We are still old-fashioned enough to be born one at a time, but we are educated in litters and we do our work in the world in herds and gangs. Even the upper classes do their work in gangs, and with overseers and little crowds called committees. Our latest idea consists in putting parts of a great many different men together to make one great one—forming a committee to make a man of genius.
There is no denying that, in a way, a committee does things; but what becomes of the committee?
And the lower in the scale of life we go the more committees it takes to do the work of one man and the more impossible it becomes to find anything but parts of men to do things. I put it frankly to the reader. The chances are nine out of ten that when you meet a man nowadays and look at him hard or try to do something with him you find he is not a man at all but is some subsection of a committee. You cannot even talk with such a man without selecting some subsection of some subject which interests him; and if you select any other subsection than his subsection he will think you a bore; and if you select his subsection he will think that you do not know anything.

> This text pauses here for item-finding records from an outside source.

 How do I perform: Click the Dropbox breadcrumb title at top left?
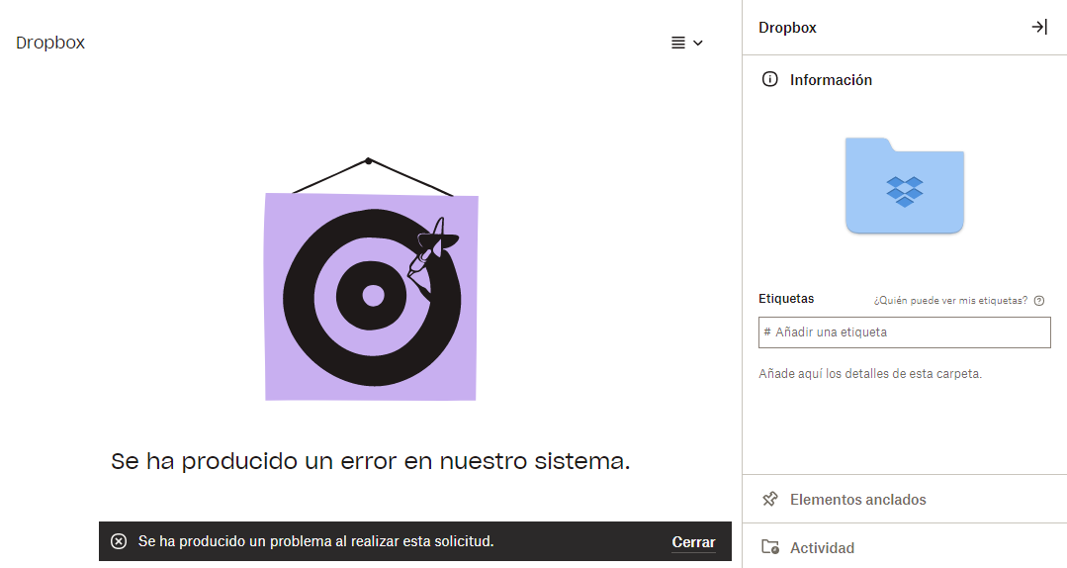click(x=50, y=43)
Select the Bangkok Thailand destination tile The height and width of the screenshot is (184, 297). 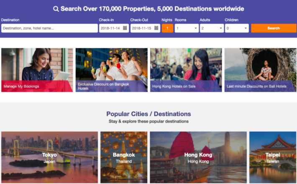tap(124, 157)
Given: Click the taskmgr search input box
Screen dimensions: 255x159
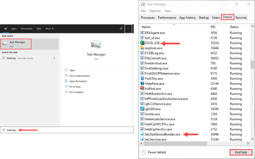Looking at the screenshot, I should (x=67, y=130).
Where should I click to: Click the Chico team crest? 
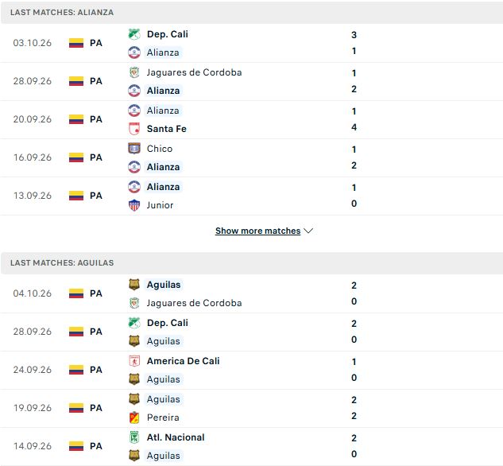(134, 148)
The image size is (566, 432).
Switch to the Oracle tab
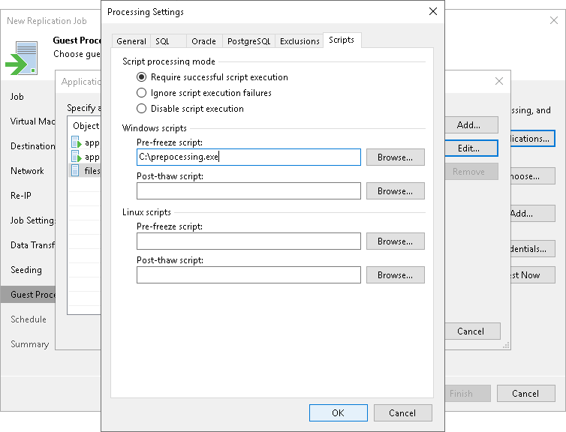tap(203, 41)
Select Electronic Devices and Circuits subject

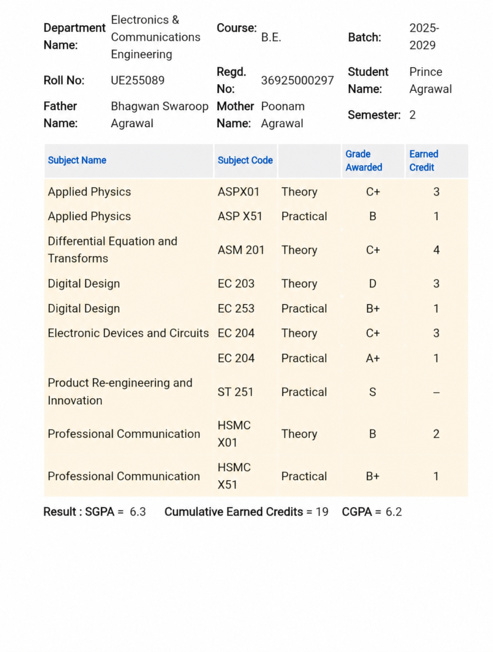[x=128, y=333]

And if you want to get anything done that is different, or that is the least bit interesting, and want to get some one to do it, how will you go about it? You will find yourself being sent from one person to another; and before you know it you find yourself mixed up with nine or ten subdivisions of nine or ten committees; and after you have got your nine or ten subsections of nine or ten committees to get together to consider what it is you want done, they will tell you, after due deliberation, that it is not worth doing, or that you had better do it yourself. Then every subsection of every committee will go home muttering under its breath to every other subsection that a man who wants slightly different and interesting things done in society is a public nuisance; and that the man who does not know what subsection he is in and what subsection of a man he was intended to be, and who tries to do things, carries dismay and anger on every side around him. Drop into your pigeonhole and be filed away, O Gentle Reader! Do you think you are a soul? No; you are Series B. No. 2574, top row on the left.